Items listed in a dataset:

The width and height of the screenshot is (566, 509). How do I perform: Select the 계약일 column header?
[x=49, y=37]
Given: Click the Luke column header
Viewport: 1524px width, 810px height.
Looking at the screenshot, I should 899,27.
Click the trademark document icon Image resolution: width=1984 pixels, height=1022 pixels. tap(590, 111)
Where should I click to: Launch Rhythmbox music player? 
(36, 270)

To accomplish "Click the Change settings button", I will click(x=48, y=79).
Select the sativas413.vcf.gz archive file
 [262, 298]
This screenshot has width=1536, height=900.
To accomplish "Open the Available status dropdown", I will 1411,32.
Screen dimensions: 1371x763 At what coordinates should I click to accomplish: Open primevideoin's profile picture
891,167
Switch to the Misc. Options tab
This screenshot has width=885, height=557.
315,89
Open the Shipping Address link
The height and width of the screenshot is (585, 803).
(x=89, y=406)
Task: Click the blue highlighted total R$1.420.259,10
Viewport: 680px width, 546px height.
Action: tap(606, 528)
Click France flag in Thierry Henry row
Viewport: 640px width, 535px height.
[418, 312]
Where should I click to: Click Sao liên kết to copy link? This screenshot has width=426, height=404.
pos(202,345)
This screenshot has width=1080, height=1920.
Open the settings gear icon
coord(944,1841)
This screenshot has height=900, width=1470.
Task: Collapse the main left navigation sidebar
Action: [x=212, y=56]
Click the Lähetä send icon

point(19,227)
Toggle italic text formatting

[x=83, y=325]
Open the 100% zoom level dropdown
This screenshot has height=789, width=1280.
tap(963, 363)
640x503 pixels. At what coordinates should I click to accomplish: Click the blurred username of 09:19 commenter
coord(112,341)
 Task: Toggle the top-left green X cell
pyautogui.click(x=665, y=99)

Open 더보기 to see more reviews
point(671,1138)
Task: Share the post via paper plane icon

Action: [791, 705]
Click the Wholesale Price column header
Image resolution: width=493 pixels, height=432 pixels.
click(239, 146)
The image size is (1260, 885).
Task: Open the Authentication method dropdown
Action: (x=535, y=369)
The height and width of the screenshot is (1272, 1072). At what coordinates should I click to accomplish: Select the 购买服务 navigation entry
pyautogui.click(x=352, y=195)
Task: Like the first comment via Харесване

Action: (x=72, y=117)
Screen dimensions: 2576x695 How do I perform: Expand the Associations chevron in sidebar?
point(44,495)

PROBLEM TO SOLVE:
In full and exactly as written, reproduce the records above.

TASK SOLUTION:
The width and height of the screenshot is (566, 509). How do I perform: Select the 계약일 column header?
[x=49, y=37]
Given: Click the Luke column header
Viewport: 1524px width, 810px height.
Looking at the screenshot, I should 899,27.
Click the trademark document icon Image resolution: width=1984 pixels, height=1022 pixels. tap(590, 111)
Where should I click to: Launch Rhythmbox music player? 
(36, 270)

To accomplish "Click the Change settings button", I will click(x=48, y=79).
Select the sativas413.vcf.gz archive file
 [262, 298]
This screenshot has width=1536, height=900.
To accomplish "Open the Available status dropdown", I will 1411,32.
Screen dimensions: 1371x763 At what coordinates should I click to accomplish: Open primevideoin's profile picture
891,167
Switch to the Misc. Options tab
This screenshot has width=885, height=557.
315,89
Open the Shipping Address link
The height and width of the screenshot is (585, 803).
(x=89, y=406)
Task: Click the blue highlighted total R$1.420.259,10
Viewport: 680px width, 546px height.
Action: tap(606, 528)
Click France flag in Thierry Henry row
Viewport: 640px width, 535px height.
[418, 312]
Where should I click to: Click Sao liên kết to copy link? This screenshot has width=426, height=404.
pos(202,345)
This screenshot has width=1080, height=1920.
Open the settings gear icon
coord(944,1841)
This screenshot has height=900, width=1470.
Task: Collapse the main left navigation sidebar
Action: [x=212, y=56]
Click the Lähetä send icon

point(19,227)
Toggle italic text formatting

[x=83, y=325]
Open the 100% zoom level dropdown
This screenshot has height=789, width=1280.
tap(963, 363)
640x503 pixels. At what coordinates should I click to accomplish: Click the blurred username of 09:19 commenter
coord(112,341)
 Task: Toggle the top-left green X cell
pyautogui.click(x=665, y=99)

Open 더보기 to see more reviews
point(671,1138)
Task: Share the post via paper plane icon

Action: [791, 705]
Click the Wholesale Price column header
Image resolution: width=493 pixels, height=432 pixels.
click(239, 146)
The image size is (1260, 885).
Task: Open the Authentication method dropdown
Action: (x=535, y=369)
The height and width of the screenshot is (1272, 1072). At what coordinates should I click to accomplish: Select the 购买服务 navigation entry
pyautogui.click(x=352, y=195)
Task: Like the first comment via Харесване

Action: (x=72, y=117)
Screen dimensions: 2576x695 How do I perform: Expand the Associations chevron in sidebar?
point(44,495)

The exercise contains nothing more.